Après avoir raconté en détails le jour où il a failli "crever les yeux" de Harvey Weinstein dans son bureau, Gérard Depardieu a évoqué à nouveau le célèbre producteur américain, actuellement au coeur d'un immense scandale qui fait trembler l'industrie du cinéma. Dans un entretien accordé au JDD paru ce dimanche 29 octobre, l'acteur français, qui vient de publier le livre Monstre, égratigne notamment certains hommes de pouvoir, sans toutefois citer de noms, en marge de "l'affaire Weinstein".

"Juger est une profession pour juges et journalistes. Je la leur laisse. Je me tiens éloigné des dénonciations et des meutes, fait savoir Gérard Depardieu. Mais je déteste les prédateurs, dans tous les domaines, car ils sont dans l’abus de pouvoir."

"L'hystérie n’est pas un privilège féminin"

Au cours de l'interview, le comédien de 68 ans témoigne de son "admiration pour le courage des femmes" et poursuit: "Il faudrait rappeler que l'hystérie n’est pas un privilège féminin. Les femmes ne sont pas seules à pouvoir être hystériques, je connais beaucoup d’hommes hystériques. Les hommes qui sont dans l’abus de pouvoir sont des hystériques."
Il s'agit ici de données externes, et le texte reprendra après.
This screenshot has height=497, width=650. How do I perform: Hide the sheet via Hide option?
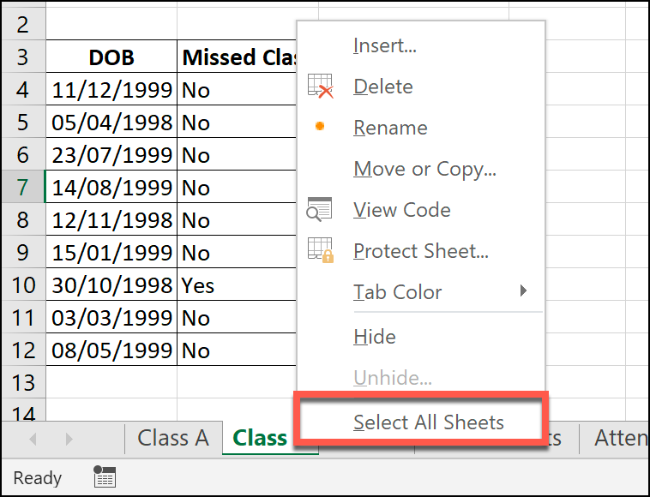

S'ils les fréquentent, Gérard Depardieu assure pourtant que "les hommes de pouvoir ne (l)'intéressent pas". Que ce soit dans le monde du cinéma ou celui de la politique: "Les hommes de pouvoir, Poutine, Hollande, ­Macron, ne m’intéressent pas. Je les connais, mais je ne leur demande rien". Ce que l'acteur revendique, c'est cette liberté qui lui est chère, lui l'électron libre du cinéma: "Je préfère observer, prendre de la hauteur, voler. Le pouvoir cloue au sol, alors que la liberté donne des ailes."